Look out for symptoms such as:

  • Elevated body temperature, which can be present in a dog with heat stroke
  • Excessive drooling and confusion, in dogs that are affected by poisoning
  • Lethargy
  • Muscle weakness
  • Unevenly dilated pupils, can signal that there is a neurological problem
  • Uncoordinated moves

Conditions such as heat stroke or poisoning have a sudden onset, while a neurological problem or heartworms can show other symptoms during a longer period of time before the seizures and the vomiting occur.

A dog affected by epilepsy will have no other symptoms outside the seizures, he will behave normally.

Dog Seizure Treatment Options

A proper diagnosis is needed for the treatment of seizures.

If the vet establishes that the dog has epilepsy or the seizures have no determined cause, he may decide not to apply any treatment. If the seizures occur more frequently than once per month, the vet will prescribe Phenobarbital.

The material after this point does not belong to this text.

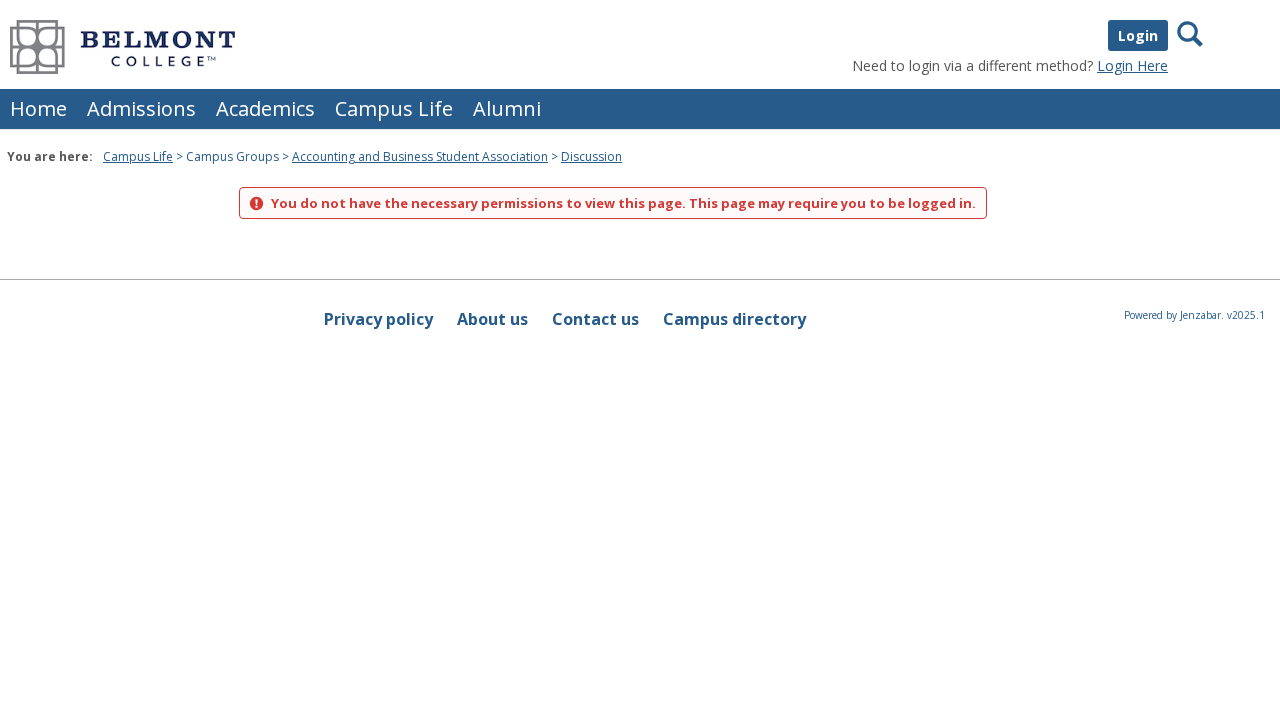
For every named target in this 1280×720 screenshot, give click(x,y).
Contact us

If the dog is affected by a heat stroke, you need to decrease his temperature using cold compresses and take him to the vet. The vet will establish if the heat stroke has affected the dog’s brain.

Poisoning should also be treated immediately; the vet will remove the toxic materials from the dog’s system.

Neurological problems and brain tumors will have to be examined further and surgery may be needed.